Found this content helpful? Log in or sign up to leave a like!

Sharing: Airflow (tested in 2.10) DAG workflow for syncing Canvas Data to Postgres

phanley
Community Contributor

In case it's helpful for anyone, here's my working-and-also-work-in-progress DAG ("Directed Acyclic Graph" -- it's a fancy word for "workflow" or "batch job") for Apache Airflow.

It will probably work as far back as 2.4, and I currently have it running on Airflow 2.10.  If you're familiar with python, it's probably pretty decipherable although it's probably not incredibly useful for people not using Airflow except for the individual functions.

The main part of the workflow is that it uses DAPClient to fetch the list of tables 

the_tables = dap_get_table_list()

which in turn uses an Airflow feature [ .expand() ] where a list can be iterated through by a task definition function,  in this case calling the dap_init_or_sync_db() task for each item in the list 

dap_init_or_sync_db.expand(table_name=the_tables)

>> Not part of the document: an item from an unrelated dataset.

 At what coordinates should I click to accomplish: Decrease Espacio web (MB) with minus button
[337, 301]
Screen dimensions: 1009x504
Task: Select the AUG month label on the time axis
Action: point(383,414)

dap_init_or_sync_db() is a bash task, which is to say each instance generates a bash command (either dap init or dap syncdb, determined by 

if dap_db_exists():

which is executed by a docker-style container in Kubernetes, although I'm pretty sure if you installed AIrflow locally and pointed it at a postgres instance the DAG would work just as well. It takes quite a while to run the first time. 

I'm not entirely happy with how I'm currently handling dap_db_exists(), but it's been working pretty well for a while now, and most of the tables take less than 20 seconds to sync (there's ~10 that wouldn't surprise you that take around 20 min together).   I feel a little like I'm bragging or something, but real talk if no one here cares about this post, then I'm probably the only one who does. 🤣

 

Screenshot 2025-05-21 at 4.24.53 PM.png

P.S. if you're wondering why I'm logging with print() instead of doing "professional" logging  with the standard library or whatever, Airflow handles task logging by writing stdout & stderr to a text file stored somewhere, s3 is the norm, so people just log with print(). I thought it was weird at first too.

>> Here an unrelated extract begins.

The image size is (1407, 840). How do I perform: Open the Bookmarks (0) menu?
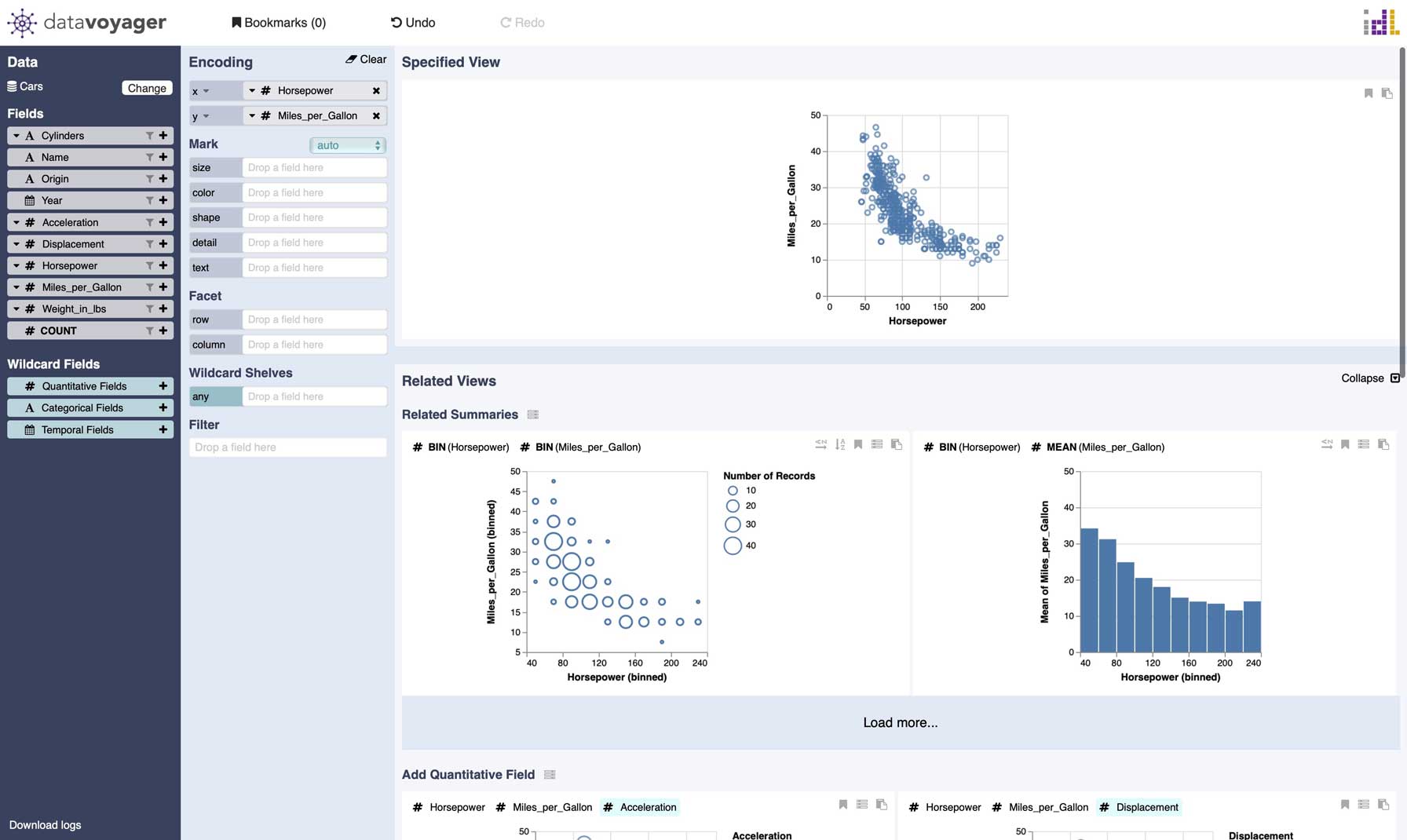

from __future__ import annotations
from airflow import DAG
from airflow.decorators import task
from pendulum import datetime, duration

with DAG(
        dag_id="canvas_data_sync",
        schedule="15 12 * * *",
        start_date=datetime(2023, 6, 25),
        catchup=False,
        tags=["canvas", "canvas data 2", "instructure-dap"],
        default_args={
            "retries": 3,
            "retry_delay": duration(seconds=5),
            "retry_exponential_backoff": True,
            "max_retry_delay": duration(hours=2),
        },
) as dag:
    def canvas_data_sync():

        def get_sql() -> str:
            pass

        def dap_db_exists() -> bool:
            import os
            import psycopg2
            from sqlalchemy import false

            conn = psycopg2.connect(
                database="canvas",
                host=os.getenv("PG_HOST"),
                user=os.getenv("PG_OP_USER"),
                password=os.getenv("PG_OP_PASS"),
                port=5432,
            )
            sql_canvas_db_exists = """
                SELECT EXISTS (
                SELECT FROM pg_tables WHERE schemaname = 'instructure_dap' AND tablename = 'table_sync'
                );
                """
            try:
                conn.autocommit = True
                cursor = conn.cursor()
                cursor.execute(sql_canvas_db_exists)
                # natural result == [(True,)]
                return cursor.fetchall()[0][0]
            except Exception as err:
                print("Oops! An exception has occured:", err)
                print("Exception TYPE:", type(err))
                return false


        def cd_table_exists(table_name: str) -> bool:
            import os
            import psycopg2
            from sqlalchemy import false

            conn = psycopg2.connect(
                database="canvas",
                host=os.getenv("PG_HOST"),
                user=os.getenv("PG_OP_USER"),
                password=os.getenv("PG_OP_PASS"),
                port=5432,
            )
            sql = """
            SELECT EXISTS (SELECT FROM pg_tables WHERE schemaname = 'canvas' AND tablename  = %s);
            """
            try:
                conn.autocommit = True
                cursor = conn.cursor()
                cursor.execute(sql, (table_name,))
                # natural result == [(True,)]
                return cursor.fetchall()[0][0]
            except Exception as err:
                print("sql err:", err)
                print("Exception TYPE:", type(err))
                return false


        def sync_table_row_exists(table_name: str) -> bool:
            import os
            import psycopg2
            from sqlalchemy import false

            conn = psycopg2.connect(
                database="canvas",
                host=os.getenv("PG_HOST"),
                user=os.getenv("PG_OP_USER"),
                password=os.getenv("PG_OP_PASS"),
                port=5432,
            )
            sql = """SELECT EXISTS 
            ( SELECT source_table FROM instructure_dap.table_sync where source_table = %s );
            """
            try:
                conn.autocommit = True
                cursor = conn.cursor()
                cursor.execute(sql, (table_name,))
                # natural result == [(True,)]
                return cursor.fetchall()[0][0]
            except Exception as err:
                print("Oops! An exception has occured:", err)
                print("Exception TYPE:", type(err))
                return false

        # FUTURE_TODO: analyse future failures to see if any programmatic remediation is needed/feasible
        #         (e.g. manually dropping failed tables and running `dap initdb` or similar with successive failures)
        def on_table_sync_failure(context):
            print(context)
            pass

        @task
        def dap_get_table_list(table_list=None):
            import asyncio
            # import json
            import os
            from dap.api import DAPClient
            from dap.dap_types import Credentials

            # by default this job get the entire list from canvas data,
            # but if a table_list is passed in, skip it and use that instead (for testing)
            if not table_list:
                client_id: str = os.environ["DAP_CLIENT_ID"]
                client_secret: str = os.environ["DAP_CLIENT_SECRET"]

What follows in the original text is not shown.